▸ EXERCISE DETAILS: Copy word for word the lines between the one holding "top right-pointing arrow" and the one holding "tap(169, 195)" in the entries below, inclusive.

== SOURCE DATA ==

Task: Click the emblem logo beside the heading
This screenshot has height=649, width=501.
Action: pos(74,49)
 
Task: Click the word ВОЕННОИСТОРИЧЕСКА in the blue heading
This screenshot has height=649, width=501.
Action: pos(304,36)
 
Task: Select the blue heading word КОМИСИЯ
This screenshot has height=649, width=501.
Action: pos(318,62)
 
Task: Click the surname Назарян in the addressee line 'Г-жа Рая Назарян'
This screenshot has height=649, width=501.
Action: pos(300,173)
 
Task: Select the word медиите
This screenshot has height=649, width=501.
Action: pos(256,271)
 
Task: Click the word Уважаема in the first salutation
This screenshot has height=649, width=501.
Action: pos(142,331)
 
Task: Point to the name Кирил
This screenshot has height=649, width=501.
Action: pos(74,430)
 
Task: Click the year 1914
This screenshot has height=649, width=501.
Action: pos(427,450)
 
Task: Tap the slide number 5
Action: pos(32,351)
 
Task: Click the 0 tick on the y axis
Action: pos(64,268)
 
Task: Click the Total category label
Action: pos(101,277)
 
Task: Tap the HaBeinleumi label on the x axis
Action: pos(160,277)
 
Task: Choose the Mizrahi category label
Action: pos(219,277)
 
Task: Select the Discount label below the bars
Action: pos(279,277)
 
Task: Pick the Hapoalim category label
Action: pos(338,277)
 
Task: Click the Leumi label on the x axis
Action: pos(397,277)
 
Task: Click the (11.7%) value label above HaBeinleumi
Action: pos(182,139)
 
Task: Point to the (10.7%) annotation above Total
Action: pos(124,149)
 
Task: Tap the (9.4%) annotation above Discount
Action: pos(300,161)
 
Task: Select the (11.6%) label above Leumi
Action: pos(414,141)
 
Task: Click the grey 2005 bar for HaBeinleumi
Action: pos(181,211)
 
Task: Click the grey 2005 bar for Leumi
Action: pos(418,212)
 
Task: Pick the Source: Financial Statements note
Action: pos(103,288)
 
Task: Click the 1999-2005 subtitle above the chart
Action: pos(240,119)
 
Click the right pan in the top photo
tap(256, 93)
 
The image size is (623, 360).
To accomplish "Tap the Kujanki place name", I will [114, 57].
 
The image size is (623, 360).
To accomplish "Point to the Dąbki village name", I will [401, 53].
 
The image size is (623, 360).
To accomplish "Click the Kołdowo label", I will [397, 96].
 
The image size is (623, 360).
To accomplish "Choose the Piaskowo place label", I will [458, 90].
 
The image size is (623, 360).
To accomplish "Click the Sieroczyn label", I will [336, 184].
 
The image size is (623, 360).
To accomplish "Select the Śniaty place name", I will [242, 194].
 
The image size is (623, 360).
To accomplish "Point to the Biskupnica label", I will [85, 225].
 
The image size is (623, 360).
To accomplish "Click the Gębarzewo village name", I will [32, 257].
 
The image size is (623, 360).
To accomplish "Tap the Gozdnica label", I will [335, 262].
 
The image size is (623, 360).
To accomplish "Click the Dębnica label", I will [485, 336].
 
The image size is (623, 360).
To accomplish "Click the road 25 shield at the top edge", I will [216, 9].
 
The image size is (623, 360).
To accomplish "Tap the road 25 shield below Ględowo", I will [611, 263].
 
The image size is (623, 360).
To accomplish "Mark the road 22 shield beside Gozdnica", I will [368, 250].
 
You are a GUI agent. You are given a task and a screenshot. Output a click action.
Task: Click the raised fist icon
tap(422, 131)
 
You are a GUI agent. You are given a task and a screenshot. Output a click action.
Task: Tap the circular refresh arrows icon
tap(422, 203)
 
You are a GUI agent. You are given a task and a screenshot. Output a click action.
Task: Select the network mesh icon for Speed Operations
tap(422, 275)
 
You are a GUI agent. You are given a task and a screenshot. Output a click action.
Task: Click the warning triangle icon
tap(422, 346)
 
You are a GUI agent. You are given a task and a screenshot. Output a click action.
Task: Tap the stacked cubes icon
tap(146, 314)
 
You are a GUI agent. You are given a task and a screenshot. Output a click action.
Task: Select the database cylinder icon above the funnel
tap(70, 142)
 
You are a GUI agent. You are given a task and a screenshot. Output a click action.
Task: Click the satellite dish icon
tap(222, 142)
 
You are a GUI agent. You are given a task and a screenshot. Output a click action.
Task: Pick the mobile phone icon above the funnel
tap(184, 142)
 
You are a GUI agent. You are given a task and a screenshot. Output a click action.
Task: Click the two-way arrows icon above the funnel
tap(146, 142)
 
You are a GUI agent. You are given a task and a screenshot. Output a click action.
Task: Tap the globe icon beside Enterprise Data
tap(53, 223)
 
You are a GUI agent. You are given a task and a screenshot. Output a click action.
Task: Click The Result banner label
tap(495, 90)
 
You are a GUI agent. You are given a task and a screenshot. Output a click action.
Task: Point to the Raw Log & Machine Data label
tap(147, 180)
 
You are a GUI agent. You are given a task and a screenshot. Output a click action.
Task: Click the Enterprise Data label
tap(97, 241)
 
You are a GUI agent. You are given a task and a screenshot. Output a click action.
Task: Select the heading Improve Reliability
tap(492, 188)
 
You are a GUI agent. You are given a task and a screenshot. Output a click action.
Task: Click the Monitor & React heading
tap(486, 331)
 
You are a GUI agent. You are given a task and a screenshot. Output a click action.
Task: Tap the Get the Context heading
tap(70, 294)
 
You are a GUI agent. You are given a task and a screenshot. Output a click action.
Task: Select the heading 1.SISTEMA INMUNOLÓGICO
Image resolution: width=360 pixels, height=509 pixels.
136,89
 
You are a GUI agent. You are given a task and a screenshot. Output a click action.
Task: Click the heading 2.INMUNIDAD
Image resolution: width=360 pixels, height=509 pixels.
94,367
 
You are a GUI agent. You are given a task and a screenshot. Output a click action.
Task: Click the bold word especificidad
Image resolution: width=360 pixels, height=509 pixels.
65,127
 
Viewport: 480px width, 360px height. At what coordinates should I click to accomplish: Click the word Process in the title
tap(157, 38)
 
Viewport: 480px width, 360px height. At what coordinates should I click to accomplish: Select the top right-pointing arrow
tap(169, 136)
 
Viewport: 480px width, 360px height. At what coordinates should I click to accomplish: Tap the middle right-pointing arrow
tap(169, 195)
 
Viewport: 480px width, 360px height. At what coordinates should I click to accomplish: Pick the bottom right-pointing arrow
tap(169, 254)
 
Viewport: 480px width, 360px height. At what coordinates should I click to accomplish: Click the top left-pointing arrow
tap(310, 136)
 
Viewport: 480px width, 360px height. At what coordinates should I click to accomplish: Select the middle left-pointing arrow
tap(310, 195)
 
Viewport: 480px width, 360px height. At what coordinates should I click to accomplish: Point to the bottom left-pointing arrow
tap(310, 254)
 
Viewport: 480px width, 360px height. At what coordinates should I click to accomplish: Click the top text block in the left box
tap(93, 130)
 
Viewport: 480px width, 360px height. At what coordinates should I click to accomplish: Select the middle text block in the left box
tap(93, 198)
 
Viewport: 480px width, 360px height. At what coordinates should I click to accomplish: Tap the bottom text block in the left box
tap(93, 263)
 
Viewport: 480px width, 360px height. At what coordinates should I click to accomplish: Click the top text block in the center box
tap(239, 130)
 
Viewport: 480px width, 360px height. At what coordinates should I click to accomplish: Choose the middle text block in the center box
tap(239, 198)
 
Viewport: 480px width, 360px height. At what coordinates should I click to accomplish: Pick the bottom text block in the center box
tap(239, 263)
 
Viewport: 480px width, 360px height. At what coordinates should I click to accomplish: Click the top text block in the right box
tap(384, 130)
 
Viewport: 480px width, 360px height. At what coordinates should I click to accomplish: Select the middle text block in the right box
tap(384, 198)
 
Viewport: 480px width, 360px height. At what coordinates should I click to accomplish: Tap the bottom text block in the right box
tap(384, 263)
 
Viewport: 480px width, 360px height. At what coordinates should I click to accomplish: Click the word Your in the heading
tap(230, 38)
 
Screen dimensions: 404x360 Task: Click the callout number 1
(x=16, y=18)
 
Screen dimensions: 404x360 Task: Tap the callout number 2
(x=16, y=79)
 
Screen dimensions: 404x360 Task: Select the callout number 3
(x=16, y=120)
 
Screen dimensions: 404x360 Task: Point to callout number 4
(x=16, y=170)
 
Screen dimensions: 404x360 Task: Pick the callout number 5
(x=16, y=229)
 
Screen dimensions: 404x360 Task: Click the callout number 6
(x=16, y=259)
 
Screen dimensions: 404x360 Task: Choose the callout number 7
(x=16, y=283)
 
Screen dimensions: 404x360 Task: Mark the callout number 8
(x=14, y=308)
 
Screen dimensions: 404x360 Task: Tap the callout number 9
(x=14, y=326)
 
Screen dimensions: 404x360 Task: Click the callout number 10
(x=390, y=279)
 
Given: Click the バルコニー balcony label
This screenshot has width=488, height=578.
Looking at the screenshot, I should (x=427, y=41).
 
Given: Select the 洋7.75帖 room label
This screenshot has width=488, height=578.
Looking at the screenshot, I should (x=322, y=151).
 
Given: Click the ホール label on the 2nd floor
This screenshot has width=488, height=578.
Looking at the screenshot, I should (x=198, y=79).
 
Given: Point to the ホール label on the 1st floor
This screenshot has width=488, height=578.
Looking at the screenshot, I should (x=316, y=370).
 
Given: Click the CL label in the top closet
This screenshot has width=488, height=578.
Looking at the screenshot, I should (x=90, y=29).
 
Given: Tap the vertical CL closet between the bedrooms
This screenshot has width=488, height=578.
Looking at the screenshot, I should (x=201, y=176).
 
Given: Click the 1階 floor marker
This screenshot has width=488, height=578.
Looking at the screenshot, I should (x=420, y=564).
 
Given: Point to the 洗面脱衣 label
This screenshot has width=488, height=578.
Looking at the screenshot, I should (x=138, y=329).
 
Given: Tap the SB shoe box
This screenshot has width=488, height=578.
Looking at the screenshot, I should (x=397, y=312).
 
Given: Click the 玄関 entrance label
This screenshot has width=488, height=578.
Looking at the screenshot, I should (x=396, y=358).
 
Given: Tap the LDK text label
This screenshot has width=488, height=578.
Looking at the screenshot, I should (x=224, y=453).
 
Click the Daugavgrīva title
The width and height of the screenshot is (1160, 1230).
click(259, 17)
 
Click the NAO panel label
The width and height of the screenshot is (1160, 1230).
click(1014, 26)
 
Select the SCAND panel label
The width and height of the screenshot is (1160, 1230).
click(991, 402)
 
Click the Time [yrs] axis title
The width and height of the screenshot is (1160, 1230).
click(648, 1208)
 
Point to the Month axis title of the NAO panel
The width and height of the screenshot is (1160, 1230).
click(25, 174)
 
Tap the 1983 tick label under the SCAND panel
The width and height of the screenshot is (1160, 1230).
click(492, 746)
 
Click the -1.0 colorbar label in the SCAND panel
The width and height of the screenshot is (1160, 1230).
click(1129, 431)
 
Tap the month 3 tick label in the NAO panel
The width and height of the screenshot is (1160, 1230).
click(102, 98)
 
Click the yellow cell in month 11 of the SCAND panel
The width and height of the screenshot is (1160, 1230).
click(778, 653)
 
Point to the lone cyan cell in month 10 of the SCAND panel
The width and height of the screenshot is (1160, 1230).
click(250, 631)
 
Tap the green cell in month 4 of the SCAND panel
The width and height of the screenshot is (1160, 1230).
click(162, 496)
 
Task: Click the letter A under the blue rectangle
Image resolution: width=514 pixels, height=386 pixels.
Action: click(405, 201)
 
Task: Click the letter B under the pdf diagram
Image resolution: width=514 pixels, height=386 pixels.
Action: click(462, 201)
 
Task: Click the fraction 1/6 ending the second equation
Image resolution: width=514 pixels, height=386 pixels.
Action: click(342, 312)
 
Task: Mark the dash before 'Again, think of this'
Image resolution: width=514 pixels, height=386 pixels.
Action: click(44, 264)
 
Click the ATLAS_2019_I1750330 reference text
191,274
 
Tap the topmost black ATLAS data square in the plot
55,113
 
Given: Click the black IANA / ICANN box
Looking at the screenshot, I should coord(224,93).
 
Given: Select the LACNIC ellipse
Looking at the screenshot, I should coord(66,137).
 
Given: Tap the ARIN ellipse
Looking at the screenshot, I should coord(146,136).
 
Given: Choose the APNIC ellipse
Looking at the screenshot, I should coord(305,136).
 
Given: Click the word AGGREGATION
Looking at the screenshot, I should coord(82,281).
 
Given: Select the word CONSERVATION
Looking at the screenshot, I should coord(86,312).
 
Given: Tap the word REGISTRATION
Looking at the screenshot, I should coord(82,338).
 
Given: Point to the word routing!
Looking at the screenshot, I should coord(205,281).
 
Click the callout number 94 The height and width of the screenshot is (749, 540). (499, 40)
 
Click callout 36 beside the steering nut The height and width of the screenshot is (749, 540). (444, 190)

===

▸ RESULT OF THE TASK:
Viewport: 480px width, 360px height. At what coordinates should I click to accomplish: Select the top right-pointing arrow
tap(169, 136)
 
Viewport: 480px width, 360px height. At what coordinates should I click to accomplish: Tap the middle right-pointing arrow
tap(169, 195)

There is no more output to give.